Miriam Halpern Pereira e Fernando Luís Machado
p. 9-11

Texto integral

1O que distingue um migrante de um cidadão nacional? Ser residente estrangeiro, ou seja de outra nacionalidade é a resposta certa, contudo não necessariamente a aplicada, nem na linguagem comum, nem na linguagem científica. Migrantes são os muitos milhares de seres humanos que se deslocam, através do mundo, em busca de trabalho melhor remunerado que no país de origem. Mas não de qualquer trabalho, apenas de trabalho assalariado desqualificado, em geral manual. Não é comum incluir na categoria de migrante o trabalho científico, as profissões liberais, os homens de negócio, nem os funcionários de organizações internacionais. Contudo, a verdade é que eles também são migrantes, quando optam pela mudança de residência de um país para outro. A pequena ponderação estatística e a sua situação económica e social, desde logo bem diferente dos trabalhadores migrantes desqualificados, explicam o seu tratamento diferenciado. No caso português, embora habitual, esta exclusão determina uma perspectiva deturpada do nosso passado. É corrente a ideia de que só recentemente Portugal se tornou um país de imigrantes. Contudo, desde longa data acolhemos artesãos e mercadores estrangeiros, alguns homens do saber e com profissões liberais. Constituíram-se comunidades de diferentes nacionalidades, como a «nation française» ou a feitoria inglesa, entre outras, estruturas indispensáveis no quadro jurídico estratificado do Antigo Regime. Nada semelhante veio proteger os negros metropolitanos, mesmo após a sua libertação com Pombal. Ainda hoje pouco se sabe sobre esta mão-de-obra e a sua contribuição para a economia, é um domínio do conhecimento histórico quase virgem.

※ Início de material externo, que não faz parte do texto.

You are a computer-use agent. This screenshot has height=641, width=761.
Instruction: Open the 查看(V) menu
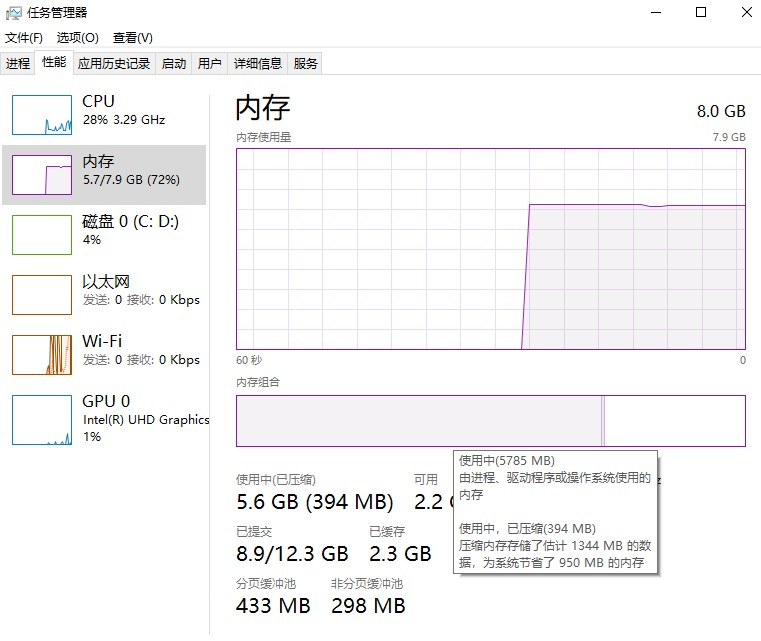[x=132, y=38]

2O tratamento do fenómeno da migração, nas duas vertentes, é eminentemente ideológico e político, na sua concepção e na visibilidade que lhe é concedida. A emigração portuguesa dentro do espaço colonial é um caso evidente dessa construção. Os colonos, expressão aqui utilizada no sentido amplo, eram cidadãos portugueses e residindo nas colónias não mudavam de nacionalidade, mas o seu estatuto alterava-se. Movendo-se dentro de um espaço africano considerado português, o passaporte tornara-se desnecessário desde 1907, o que tornou a contagem dos emigrantes difícil. Por sua vez os africanos só se podiam tornar cidadãos portugueses se fossem assimilados. O conceito de cidadania é central na definição das fronteiras entre uns e outros, brancos, negros e mestiços.

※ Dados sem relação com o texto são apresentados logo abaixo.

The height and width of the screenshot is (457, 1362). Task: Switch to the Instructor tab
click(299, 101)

3Na imagem do país que se pretende difundir, na ideia de progresso e desenvolvimento, o fenómeno migrante tem ponderação diferente, consoante se trata de imigração ou de emigração. O primeiro é conciliável e até sinal de expansão económica. O segundo é apontado como indicador no mínimo de persistentes bolsas de pobreza, de atraso, portanto inconveniente para uma concepção de sucesso económico e cultural. Assistiu-se assim à tentativa da sua obliteração, aconteceu durante o Estado Novo, nos anos 60, e repetiu-se nos últimos anos. O esquecimento e marginalização nos meios científicos tem sido recorrente, mesmo nas décadas de 60-70, quando a imprensa deu espaço amplo à emigração para diferentes países europeus, a investigação sobre este tema teve expressão reduzida. Como continuou a acontecer nas décadas seguintes com a reconversão do destino da emigração portuguesa da Europa em direcção a vários países americanos de norte a sul, a África da Sul e a Austrália. Existe uma nítida disparidade entre a dimensão da investigação dedicada à emigração do passado século XIX e início do século XX, hoje muito considerável, e a escassez de estudos sobre a emigração contemporânea.

4É surpreendente a invisibilidade académica da emigração na última década ou década e meia. Como se fosse um fenómeno sem importância, o que não é o caso. Nesse mesmo período de quinze anos, aproximadamente, os fluxos de saída aumentaram muito, para novos e velhos destinos, sobretudo na Europa, mas também para outros continentes. E não foram só os cientistas sociais que, com algumas boas excepções, ignoraram a nova emigração portuguesa. O mesmo se passou no campo mediático e político. A emigração não existia e apenas se falava das «comunidades portuguesas no mundo» a propósito do dia 10 de Junho ou da questão da participação eleitoral dos emigrantes. A ausência da emigração foi particularmente chocante na Expo 98, centrada no tema Oceanos, cuja abordagem histórica ficou confinada ao tempo distante e confortável dos Descobrimentos.

5A obliteração da emigração como fenómeno relevante na sociedade portuguesa actual coincidiu com a atenção intensa e generalizada dada à imigração. Em menos de duas décadas acumulou-se uma quantidade impressionante de trabalhos sobre imigração e imigrantes, feitos a partir de todas as disciplinas das ciências sociais, da generalidade dos departamentos universitários e centros de investigação, e tem havido financiamentos regulares para investigar o tema, que se tornou objecto de forte investimento político e institucional. Não sendo esta a única, nem a principal razão para o esquecimento da emigração, também o explica em parte. Nos últimos anos, a situação começou a alterar-se. A emigração começou a aparecer com alguma frequência nos jornais e na televisão, associada à denúncia de casos de exploração de trabalhadores portugueses no estrangeiro. O assunto passou a ter eco no discurso político, tornou-se incontornável. A constituição recente de um Observatório da Emigração reforçará, provavelmente, a sua presença académica.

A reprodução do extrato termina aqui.